• _TO DO_
Rewrite the listing below, putting "Screen resolution" in place of every "Image resolution" and changing nothing else.

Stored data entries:

········

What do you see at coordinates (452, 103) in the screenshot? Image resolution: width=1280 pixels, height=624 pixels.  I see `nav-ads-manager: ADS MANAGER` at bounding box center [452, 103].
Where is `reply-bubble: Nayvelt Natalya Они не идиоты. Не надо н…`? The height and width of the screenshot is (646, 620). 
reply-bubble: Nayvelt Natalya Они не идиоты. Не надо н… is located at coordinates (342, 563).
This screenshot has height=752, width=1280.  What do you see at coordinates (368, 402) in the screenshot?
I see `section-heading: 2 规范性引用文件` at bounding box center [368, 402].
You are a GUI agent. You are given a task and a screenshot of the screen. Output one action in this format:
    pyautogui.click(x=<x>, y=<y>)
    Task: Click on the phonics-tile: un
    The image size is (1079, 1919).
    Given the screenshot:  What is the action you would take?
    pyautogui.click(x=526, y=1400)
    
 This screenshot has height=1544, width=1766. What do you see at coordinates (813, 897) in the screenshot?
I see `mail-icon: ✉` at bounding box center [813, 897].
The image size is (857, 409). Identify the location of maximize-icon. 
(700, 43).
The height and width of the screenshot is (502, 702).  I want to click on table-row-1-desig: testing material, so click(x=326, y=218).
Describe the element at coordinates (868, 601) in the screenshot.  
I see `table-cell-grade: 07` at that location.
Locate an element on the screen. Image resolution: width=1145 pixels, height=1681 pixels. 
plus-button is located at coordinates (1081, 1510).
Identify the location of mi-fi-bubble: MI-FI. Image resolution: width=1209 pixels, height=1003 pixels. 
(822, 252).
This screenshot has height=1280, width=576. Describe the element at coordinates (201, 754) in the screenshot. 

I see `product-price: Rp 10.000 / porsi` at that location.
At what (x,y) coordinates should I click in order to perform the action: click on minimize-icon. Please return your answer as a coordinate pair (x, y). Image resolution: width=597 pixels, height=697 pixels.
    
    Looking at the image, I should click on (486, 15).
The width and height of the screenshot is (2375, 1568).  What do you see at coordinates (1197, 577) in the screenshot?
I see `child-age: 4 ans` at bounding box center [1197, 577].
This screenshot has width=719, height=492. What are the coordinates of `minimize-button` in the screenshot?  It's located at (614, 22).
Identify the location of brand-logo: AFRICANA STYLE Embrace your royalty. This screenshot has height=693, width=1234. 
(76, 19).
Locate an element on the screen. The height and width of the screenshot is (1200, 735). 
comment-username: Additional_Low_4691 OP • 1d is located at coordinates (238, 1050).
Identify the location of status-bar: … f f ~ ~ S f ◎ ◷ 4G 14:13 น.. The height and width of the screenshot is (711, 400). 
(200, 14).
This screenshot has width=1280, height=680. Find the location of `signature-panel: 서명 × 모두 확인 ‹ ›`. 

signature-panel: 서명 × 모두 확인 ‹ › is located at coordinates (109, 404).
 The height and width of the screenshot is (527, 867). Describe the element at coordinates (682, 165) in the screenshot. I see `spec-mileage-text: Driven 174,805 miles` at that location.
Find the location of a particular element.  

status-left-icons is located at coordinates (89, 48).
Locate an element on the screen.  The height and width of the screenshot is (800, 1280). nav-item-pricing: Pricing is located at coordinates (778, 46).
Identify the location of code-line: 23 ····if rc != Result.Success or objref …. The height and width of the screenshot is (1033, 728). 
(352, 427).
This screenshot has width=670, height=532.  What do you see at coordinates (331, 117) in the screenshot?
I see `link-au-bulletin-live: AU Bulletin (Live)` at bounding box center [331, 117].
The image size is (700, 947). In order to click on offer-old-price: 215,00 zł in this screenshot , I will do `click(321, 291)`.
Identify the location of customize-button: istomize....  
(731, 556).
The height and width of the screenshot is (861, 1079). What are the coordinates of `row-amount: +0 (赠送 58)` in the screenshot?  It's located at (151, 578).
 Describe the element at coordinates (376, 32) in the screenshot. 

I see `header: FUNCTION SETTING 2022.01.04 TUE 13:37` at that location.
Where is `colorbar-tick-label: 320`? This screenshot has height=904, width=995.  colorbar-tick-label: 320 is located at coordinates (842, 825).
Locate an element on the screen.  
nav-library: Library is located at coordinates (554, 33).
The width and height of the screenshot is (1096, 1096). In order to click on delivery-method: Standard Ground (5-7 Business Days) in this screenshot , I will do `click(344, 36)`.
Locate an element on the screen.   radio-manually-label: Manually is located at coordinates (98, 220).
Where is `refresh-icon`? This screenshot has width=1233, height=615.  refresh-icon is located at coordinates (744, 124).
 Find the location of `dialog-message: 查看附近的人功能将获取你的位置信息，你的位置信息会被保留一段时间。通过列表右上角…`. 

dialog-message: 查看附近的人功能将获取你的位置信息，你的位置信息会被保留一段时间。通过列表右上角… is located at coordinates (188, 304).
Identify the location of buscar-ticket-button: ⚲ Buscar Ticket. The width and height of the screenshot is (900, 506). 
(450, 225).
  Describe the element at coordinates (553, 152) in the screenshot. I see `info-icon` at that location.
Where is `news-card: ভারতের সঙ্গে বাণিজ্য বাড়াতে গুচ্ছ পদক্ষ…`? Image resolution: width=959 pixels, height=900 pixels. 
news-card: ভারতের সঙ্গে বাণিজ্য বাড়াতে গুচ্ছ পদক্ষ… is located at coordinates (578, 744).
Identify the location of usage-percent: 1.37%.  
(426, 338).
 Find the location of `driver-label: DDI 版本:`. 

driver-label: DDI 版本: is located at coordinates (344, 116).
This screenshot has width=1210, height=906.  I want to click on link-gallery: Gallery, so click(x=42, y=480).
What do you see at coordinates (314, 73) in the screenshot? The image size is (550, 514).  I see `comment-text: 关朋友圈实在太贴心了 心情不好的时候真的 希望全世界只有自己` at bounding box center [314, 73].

········

• _WRITTEN ANSWER_
What do you see at coordinates (452, 103) in the screenshot? Screen resolution: width=1280 pixels, height=624 pixels.  I see `nav-ads-manager: ADS MANAGER` at bounding box center [452, 103].
Where is `reply-bubble: Nayvelt Natalya Они не идиоты. Не надо н…`? The height and width of the screenshot is (646, 620). 
reply-bubble: Nayvelt Natalya Они не идиоты. Не надо н… is located at coordinates (342, 563).
This screenshot has height=752, width=1280.  What do you see at coordinates (368, 402) in the screenshot?
I see `section-heading: 2 规范性引用文件` at bounding box center [368, 402].
You are a GUI agent. You are given a task and a screenshot of the screen. Output one action in this format:
    pyautogui.click(x=<x>, y=<y>)
    Task: Click on the phonics-tile: un
    The image size is (1079, 1919).
    Given the screenshot:  What is the action you would take?
    pyautogui.click(x=526, y=1400)
    
 This screenshot has height=1544, width=1766. What do you see at coordinates (813, 897) in the screenshot?
I see `mail-icon: ✉` at bounding box center [813, 897].
The image size is (857, 409). Identify the location of maximize-icon. 
(700, 43).
The height and width of the screenshot is (502, 702).  I want to click on table-row-1-desig: testing material, so click(x=326, y=218).
Describe the element at coordinates (868, 601) in the screenshot.  
I see `table-cell-grade: 07` at that location.
Locate an element on the screen. Screen resolution: width=1145 pixels, height=1681 pixels. 
plus-button is located at coordinates (1081, 1510).
Identify the location of mi-fi-bubble: MI-FI. Screen resolution: width=1209 pixels, height=1003 pixels. 
(822, 252).
This screenshot has height=1280, width=576. Describe the element at coordinates (201, 754) in the screenshot. 

I see `product-price: Rp 10.000 / porsi` at that location.
At what (x,y) coordinates should I click in order to perform the action: click on minimize-icon. Please return your answer as a coordinate pair (x, y). Screen resolution: width=597 pixels, height=697 pixels.
    
    Looking at the image, I should click on (486, 15).
The width and height of the screenshot is (2375, 1568).  What do you see at coordinates (1197, 577) in the screenshot?
I see `child-age: 4 ans` at bounding box center [1197, 577].
This screenshot has width=719, height=492. What are the coordinates of `minimize-button` in the screenshot?  It's located at (614, 22).
Identify the location of brand-logo: AFRICANA STYLE Embrace your royalty. This screenshot has height=693, width=1234. 
(76, 19).
Locate an element on the screen. The height and width of the screenshot is (1200, 735). 
comment-username: Additional_Low_4691 OP • 1d is located at coordinates (238, 1050).
Identify the location of status-bar: … f f ~ ~ S f ◎ ◷ 4G 14:13 น.. The height and width of the screenshot is (711, 400). 
(200, 14).
This screenshot has width=1280, height=680. Find the location of `signature-panel: 서명 × 모두 확인 ‹ ›`. 

signature-panel: 서명 × 모두 확인 ‹ › is located at coordinates (109, 404).
 The height and width of the screenshot is (527, 867). Describe the element at coordinates (682, 165) in the screenshot. I see `spec-mileage-text: Driven 174,805 miles` at that location.
Find the location of a particular element.  

status-left-icons is located at coordinates (89, 48).
Locate an element on the screen.  The height and width of the screenshot is (800, 1280). nav-item-pricing: Pricing is located at coordinates (778, 46).
Identify the location of code-line: 23 ····if rc != Result.Success or objref …. The height and width of the screenshot is (1033, 728). 
(352, 427).
This screenshot has width=670, height=532.  What do you see at coordinates (331, 117) in the screenshot?
I see `link-au-bulletin-live: AU Bulletin (Live)` at bounding box center [331, 117].
The image size is (700, 947). In order to click on offer-old-price: 215,00 zł in this screenshot , I will do `click(321, 291)`.
Identify the location of customize-button: istomize....  
(731, 556).
The height and width of the screenshot is (861, 1079). What are the coordinates of `row-amount: +0 (赠送 58)` in the screenshot?  It's located at (151, 578).
 Describe the element at coordinates (376, 32) in the screenshot. 

I see `header: FUNCTION SETTING 2022.01.04 TUE 13:37` at that location.
Where is `colorbar-tick-label: 320`? This screenshot has height=904, width=995.  colorbar-tick-label: 320 is located at coordinates (842, 825).
Locate an element on the screen.  
nav-library: Library is located at coordinates (554, 33).
The width and height of the screenshot is (1096, 1096). In order to click on delivery-method: Standard Ground (5-7 Business Days) in this screenshot , I will do `click(344, 36)`.
Locate an element on the screen.   radio-manually-label: Manually is located at coordinates (98, 220).
Where is `refresh-icon`? This screenshot has width=1233, height=615.  refresh-icon is located at coordinates (744, 124).
 Find the location of `dialog-message: 查看附近的人功能将获取你的位置信息，你的位置信息会被保留一段时间。通过列表右上角…`. 

dialog-message: 查看附近的人功能将获取你的位置信息，你的位置信息会被保留一段时间。通过列表右上角… is located at coordinates (188, 304).
Identify the location of buscar-ticket-button: ⚲ Buscar Ticket. The width and height of the screenshot is (900, 506). 
(450, 225).
  Describe the element at coordinates (553, 152) in the screenshot. I see `info-icon` at that location.
Where is `news-card: ভারতের সঙ্গে বাণিজ্য বাড়াতে গুচ্ছ পদক্ষ…`? Screen resolution: width=959 pixels, height=900 pixels. 
news-card: ভারতের সঙ্গে বাণিজ্য বাড়াতে গুচ্ছ পদক্ষ… is located at coordinates (578, 744).
Identify the location of usage-percent: 1.37%.  
(426, 338).
 Find the location of `driver-label: DDI 版本:`. 

driver-label: DDI 版本: is located at coordinates (344, 116).
This screenshot has width=1210, height=906.  I want to click on link-gallery: Gallery, so click(x=42, y=480).
What do you see at coordinates (314, 73) in the screenshot? The image size is (550, 514).  I see `comment-text: 关朋友圈实在太贴心了 心情不好的时候真的 希望全世界只有自己` at bounding box center [314, 73].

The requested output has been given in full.